Here's an API example that gives an overview of how adapters will be configured. Each adapter can have its own custom configurations, of course, but this is the basic idea of what we're working against.


 * In this example API spec, one or more adapters can be configured to manage different parts of
 * the framework, or possibly in tandem (only if we get to a point where that seems useful). Each
 * configuration has a name and an adapter, some settings that apply to all adapters (i.e. 'filter')
 * and some adapter-specific settings, i.e. closures that let you pass you pass in objects, which
 * return the specific data relevant to the adapter doing its lookup.

use lithium\security\Access;

        'simple' => [
                'adapter' => 'SimpleTextBasedThing',
                // This adapter takes a user record and an HTTP request object and pulls out the information
                // to match against the rules defined in "access.txt".
                'data'    => LITHIUM_APP_PATH . '/config/access.txt',
                'filter'  => function($self, $params, $chain) {
                        // Any adapter can have a simple filter applied, which is defined the same as any
                        // other method filter in the framework. In this case, the filter checks to see if
                        // this is a weekday (no access on weekends!)
                        if (date('D') == 'Sat' || date('D') == 'Sun') {
                                return false;
                        return $chain->next($self, $params, $chain);
        'complicated' => [
                'adapter' => 'DatabaseDrivenAdapterThing',
                /* This adapter can take two record objects and see if one can access the other */
        'other' => [
                'adapter' => 'TuringCompleteStateMachineThing',
                /* You get the idea */


// config/access.txt
-- deny everyone everything
deny    role    *                   *                               *

-- allow admins everything
allow   role    admin               *                               *

-- allow everyone to see error pages
allow   role    *                   *                               error

-- /posts
allow   role    *                   PostsController              index
allow   role    *                   PostsController              view
allow   role    editor_producer     PostsController              edit
allow   owner   *                   PostsController              edit
allow   role    editor_producer     PostsController              add
allow   role    grad_reporter       PostsController              add
allow   role    grad_moderator      PostsController              add

Usage would be along the lines of:

$user = User::find($id);
Access::check("simple", $user, $this->request);

// - and / or -

$user = User::find($id);
$post = Post::find($this->request->id);
Access::check("complicated", $user, $post);

Ah, makes sense. and what about row-level access control, for the more "complicated" adapters?

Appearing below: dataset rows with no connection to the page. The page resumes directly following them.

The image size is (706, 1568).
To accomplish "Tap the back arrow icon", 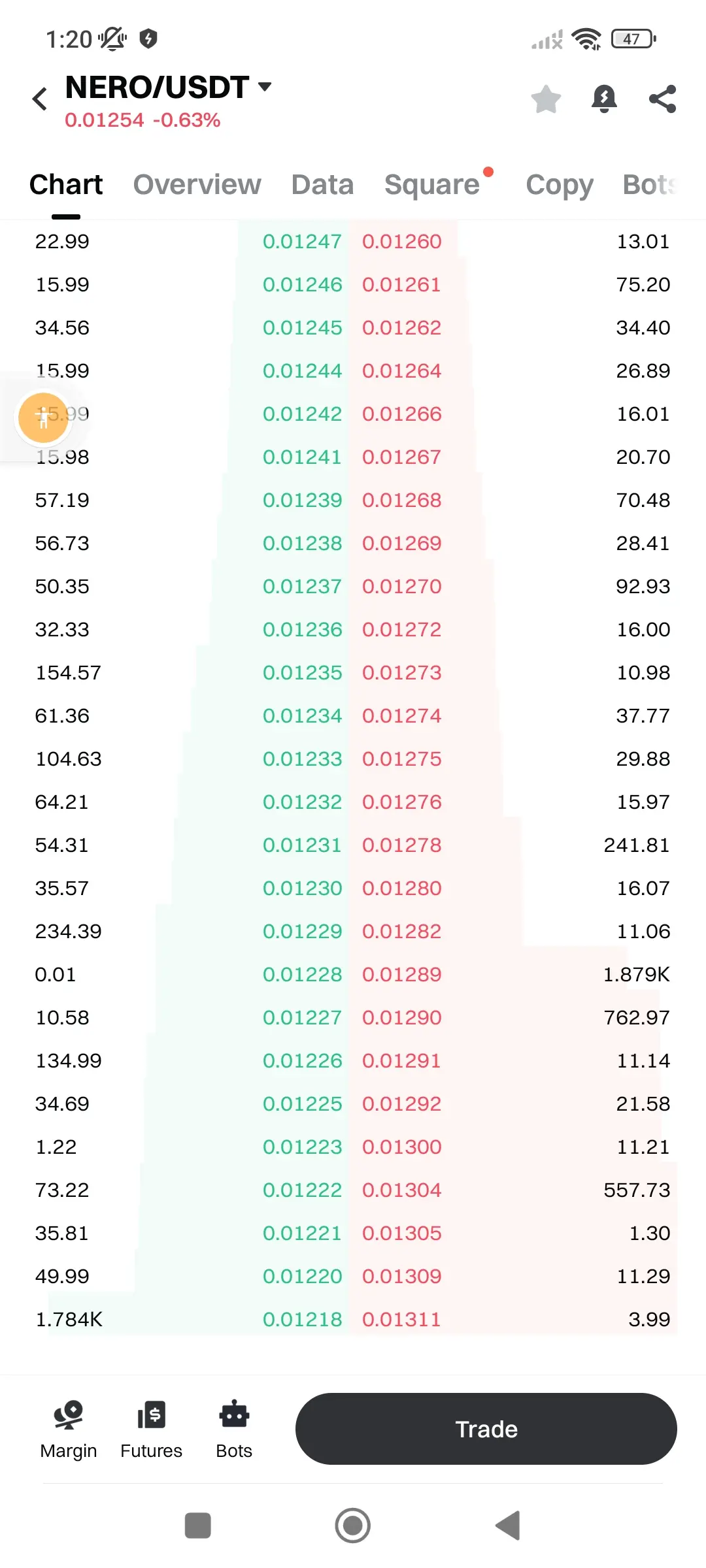I will (x=40, y=99).
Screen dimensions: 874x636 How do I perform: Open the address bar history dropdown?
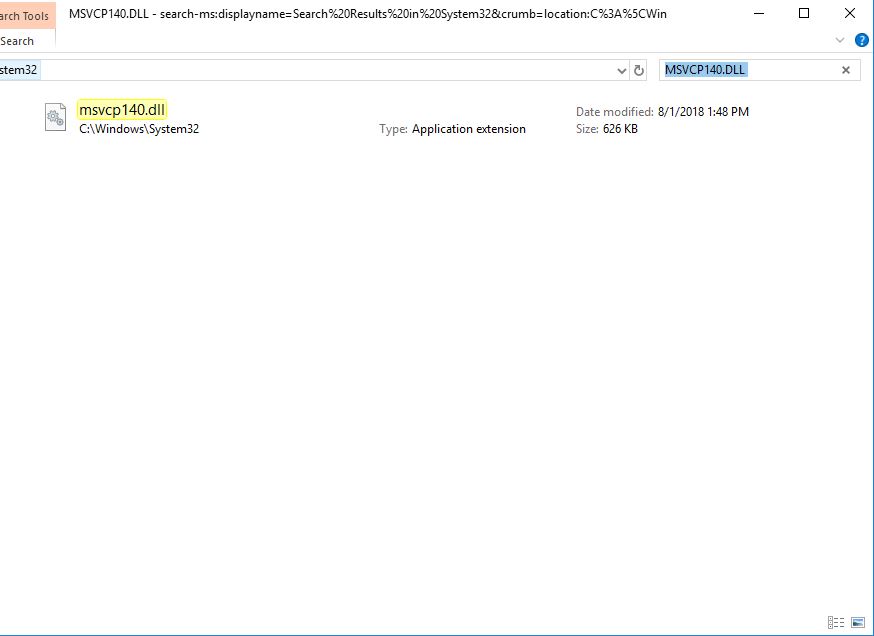point(622,70)
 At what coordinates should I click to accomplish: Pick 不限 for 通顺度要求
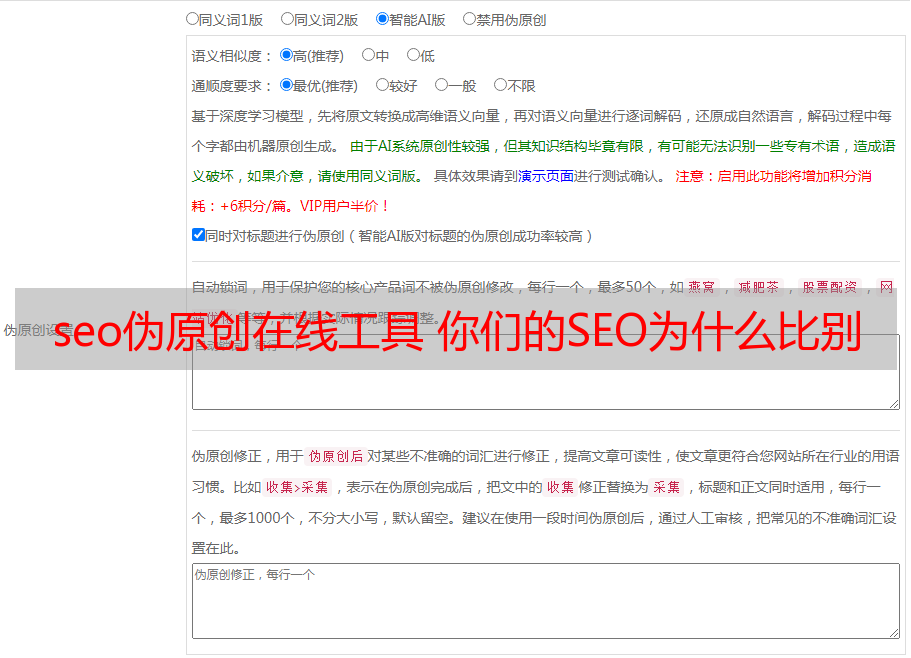coord(501,85)
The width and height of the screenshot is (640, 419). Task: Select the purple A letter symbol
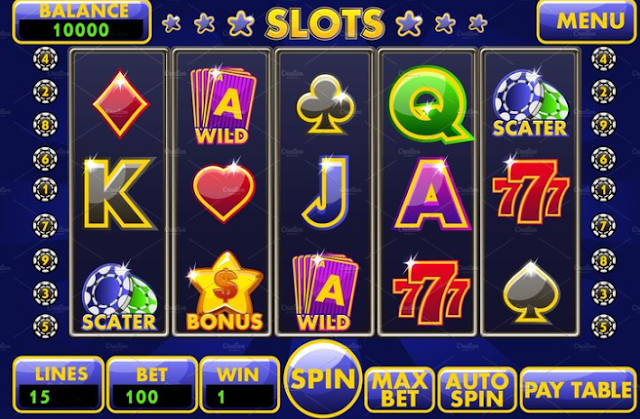pyautogui.click(x=432, y=194)
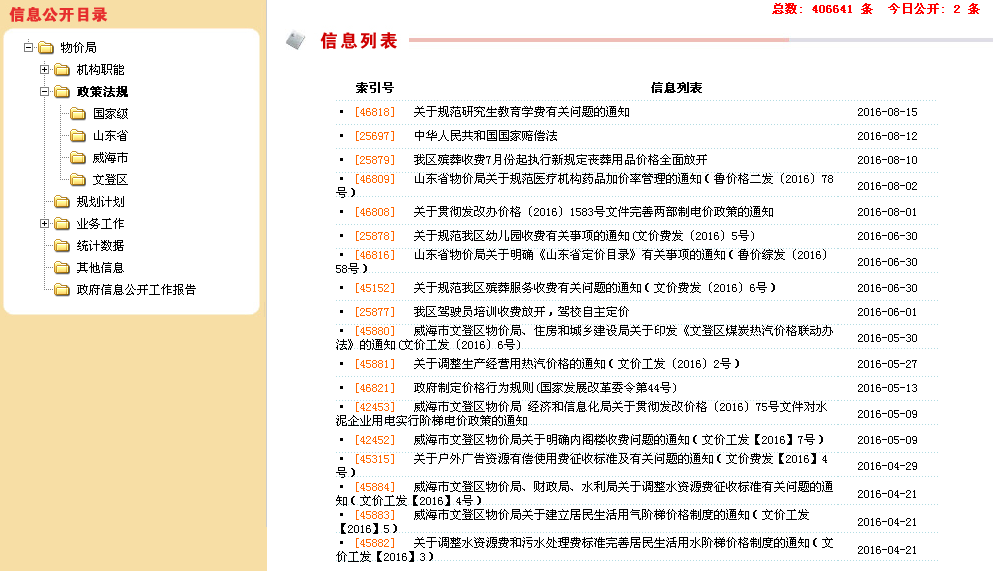The width and height of the screenshot is (993, 571).
Task: Click the folder icon beside 山东省
Action: [78, 136]
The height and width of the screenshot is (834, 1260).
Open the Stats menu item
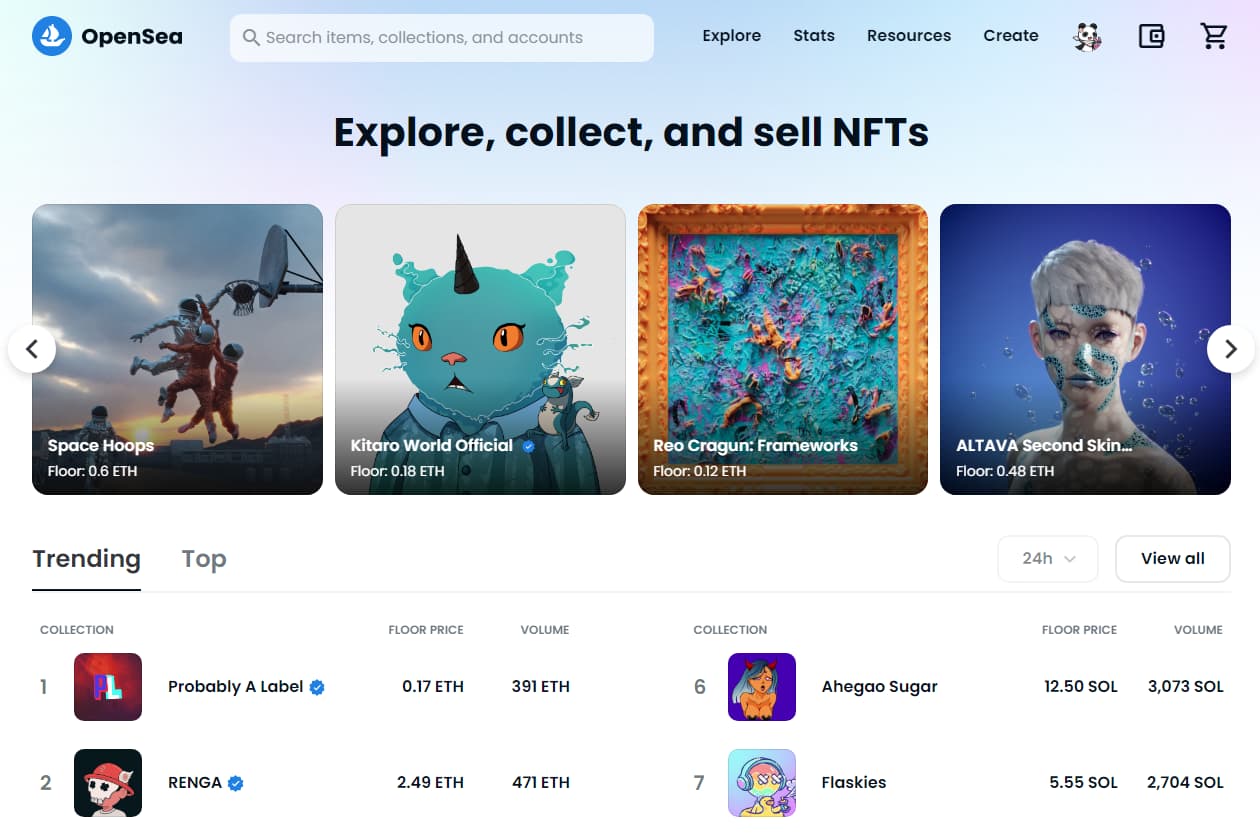click(813, 35)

Once we have this base stuff done, wrapping model class interactions with code that runs these checks automatically (vis-a-vis CakePHP behaviors) should be trivial.

From here, we compile a series of real-world use cases that we want to address, and be as specific as possible. Literally in the form of:

1) User does X.

2) Y happens.

Once that's established, we figure out which adapters to implement first, which use cases they address, and how. Then we write them.